こんなことを書くと、精神的に参ってるひとみたいですが、そんなことはありません。

体調は崩してましたが、気持ちはいきいきしてます。


ちょうど、私がコントローラーをしていた工期の仕事が5~18日までだったんですが、きっちり5~18日まで激しい咳に見舞われ、気管が塞がるのか横になって寝れない日々を過ごしていました…。
縦になって寝るのって滑稽。座った状態で寝てるんですよ、だって!(笑)



デスクでも喋るたびに咳込んでたら、隣の席で業務をしていた我が基地の一番若手のジュウちゃんに
「かわいそぅ……」
と言われる始末。

現場の上司がやってきて雑談で「どや?調子は」と聞かれたのでちょっと意気込んで「はい!先日よりだいぶマシになったんですよ!声も出るようになったし!」と言ったら、斜め向かいの席にいた今回の現場の統括責任者である後輩ミケから
「うそつけ!!!さっきから心配んなるくらい咳してたじゃないっスか!」
と関西人ばりのナイスタイミングで突っ込まれました……。

あ、ぜんぜん私の方見てなかったけど密かに心配してくれてたのね。ありがとう。
なんて思ったけど、声出すのに異常に労力使うから、思っただけで何も言わず。


通りかかる誰かが
「お~沢村、カゼ大丈夫かぁ?」
と私に声を掛ける度にすかさず
「このひとカゼじゃないんで。赤痢なんで。」
と私が瞬時に喋れないのをいいことに好き放題言ってたミケちんなんですけどね。


誰もいなくなった事務所にふたりきりになったとき、ふとタバコの話になりました。

私もミケも喫煙者なのに、なぜか急に「タバコ、止めたらどうですか?」と言い出すミケ。

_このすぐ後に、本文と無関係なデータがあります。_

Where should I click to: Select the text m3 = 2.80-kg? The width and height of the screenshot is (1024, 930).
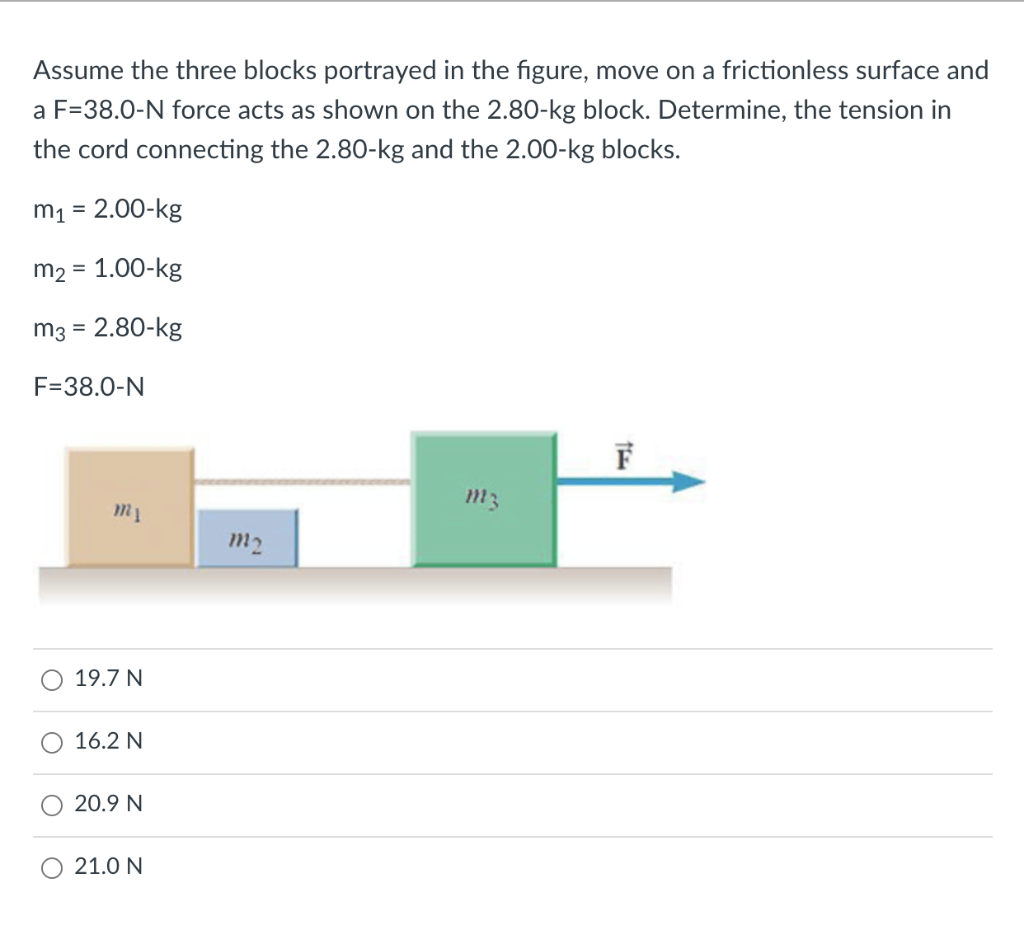point(105,328)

「え?止めてるよ。いまは。咳で息することすら苦しいもん」
「いや、そうじゃなくて。これを機会に止めたらどーですか?ってはなし」
「止める気はない。治ったらまた吸う。」
「例えば、この1本吸ったら寿命はあと1ヶ月ですけど、ここで止めたら10年寿命が伸びますよ。って言われたら、止めるでしょ?」
「止めない。胡散臭い。好きなことして死ねるならそっちのほうがいい。別に長生きしたくないし」
「胡散臭いって、例え話ですよ、例え話!あり得ないですけど、もしたった1本で10年分寿命が伸びるなら誰だってそうするでしょ、って話」
「しないよ。だって私、別に生きていたくないもの」



……何で、こんな会話をしたんでしょうか。

何であのときミケは、あんな喩え話を出して、必死になったんでしょうね。
そして、頑固な私は、彼の望む答えが解っているのに、何で頑なに否定したんでしょうね。



ことばのあやでも、嘘はつきたくなかったの。
ごめんね。

死にたいわけではないけれど、無理して延命したいほどに、生きたい理由が見付からないのは本当なんだよ。

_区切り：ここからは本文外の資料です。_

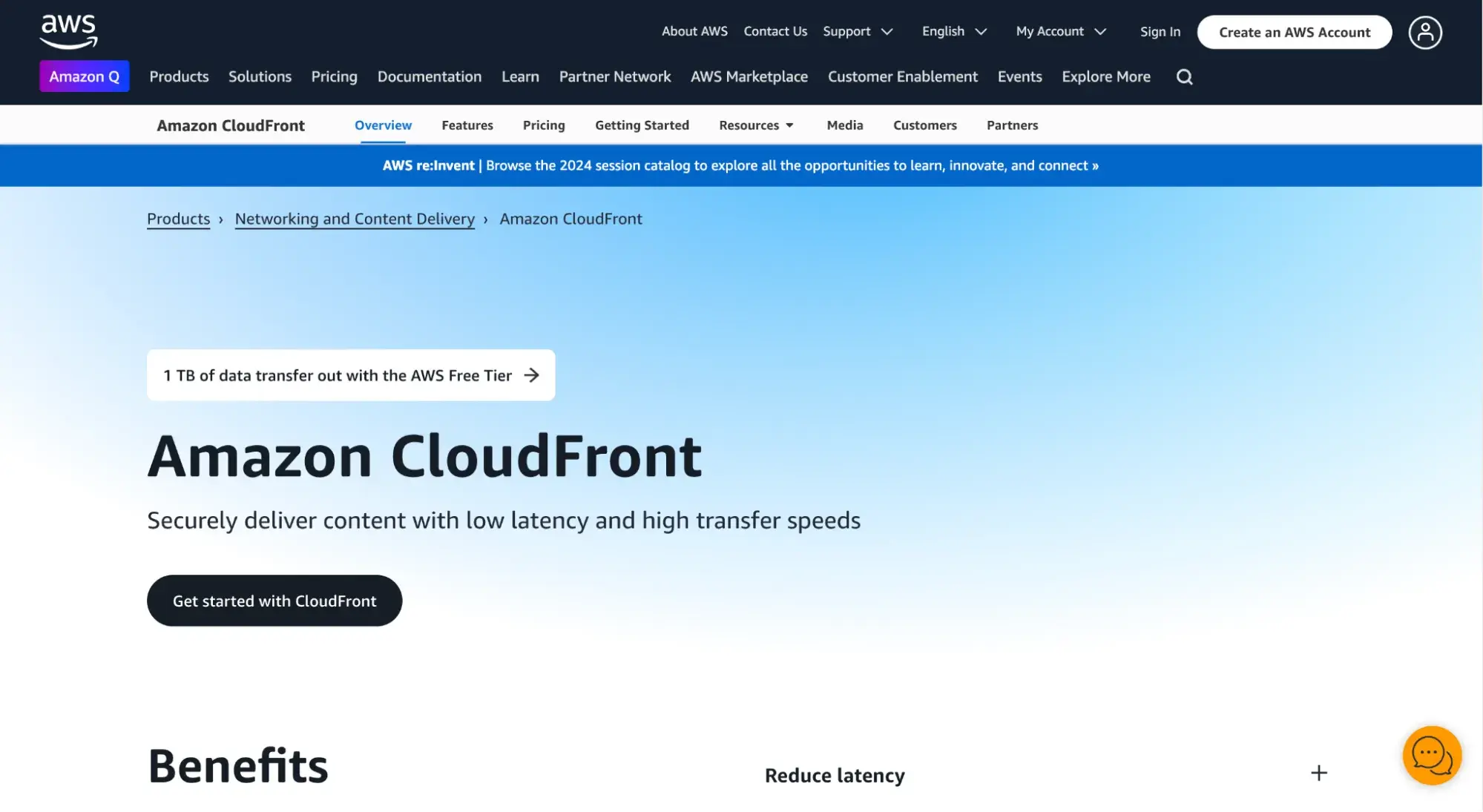Viewport: 1483px width, 812px height.
Task: Click 1 TB free tier offer link
Action: (350, 375)
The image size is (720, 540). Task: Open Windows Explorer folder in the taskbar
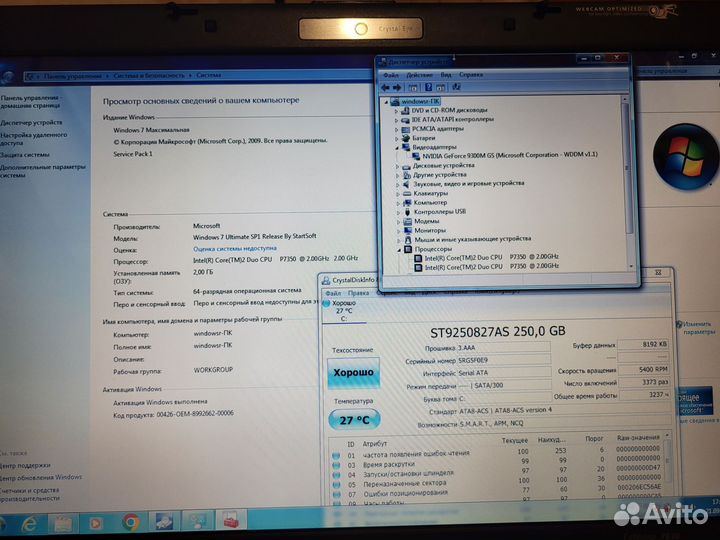pyautogui.click(x=64, y=523)
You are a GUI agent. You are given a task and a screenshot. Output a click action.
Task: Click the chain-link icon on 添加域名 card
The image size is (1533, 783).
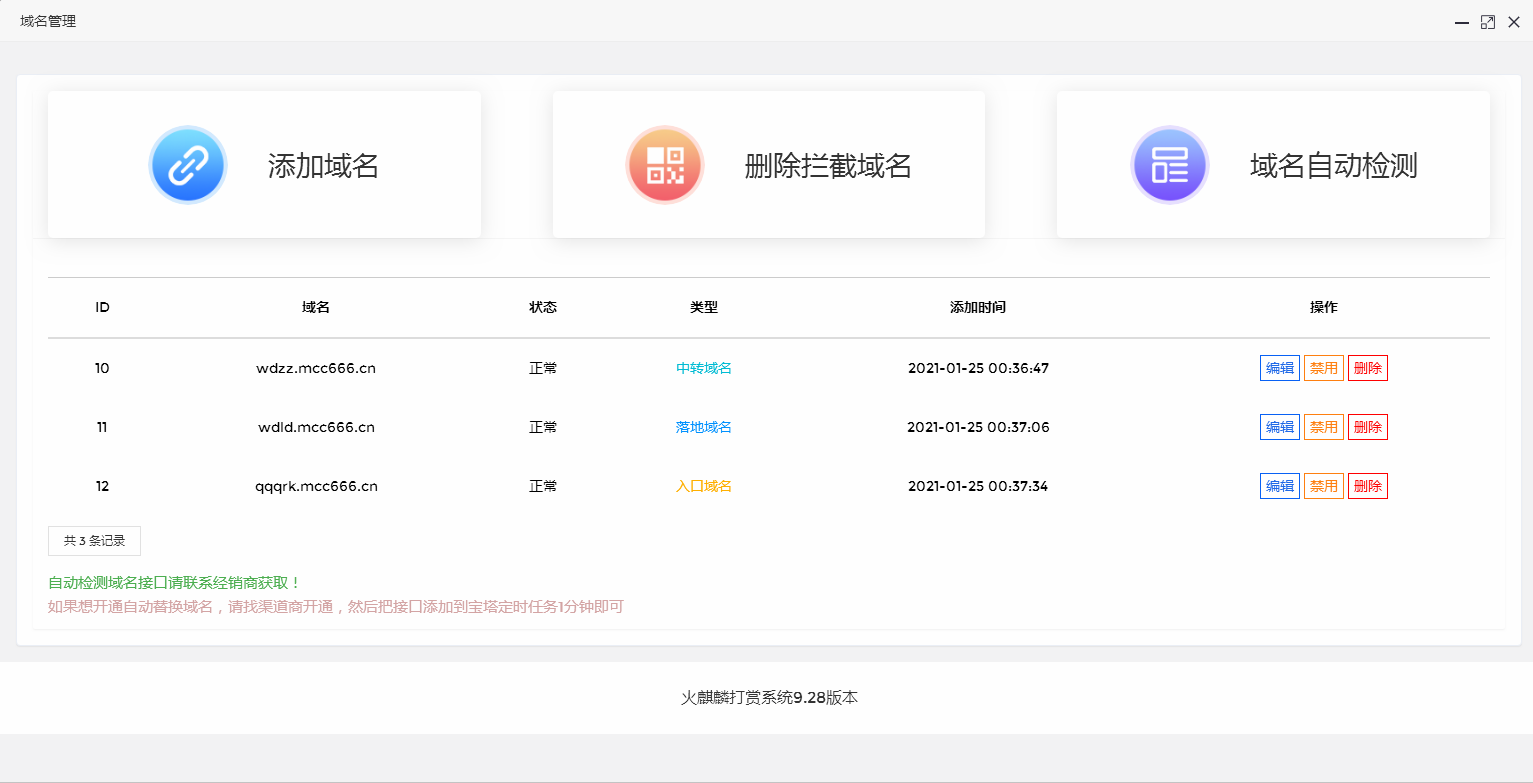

同じ次元に生きてるように見えるキミと私の、決定的な違いって、たぶんそこだと思う。


現世で、私はあまり執着するものがないんよ。


帰る地元があって、連絡を取れる家族がいて、愛する異性のいるキミと、そのどれも持っていない私とじゃ、ぜんぜん違うってこと。


それを、改めて突き付けられたような気がして。
普段あまり感じないミケとの間に、溝を感じた。




で、今日。



あんなに激しかった咳もおさまり晴れやかな表情の私と、反してマスク付けて鼻をすするミケが手洗い場でばったり。


「あ。」
「…沢村さんのが感染りました。」
「わーい!あたしは治ったよ~」
「完全復活ですね…おめでとうございます」
「早く治して一緒に鍋しよーね」
「はい…ていいつつ、タバコは吸うんですけどね(笑)」
「(笑)、じゃねーよ!止めとけって!海外出張行けなくなるよ!」
「病気だったら行かなくていいんですもん…」



……この頃ミケちんがセンチメンタルだったのは、初の海外出張(言葉の通じない国で、しかも一人きり)をすぐに控えてたからかもしれない。(笑)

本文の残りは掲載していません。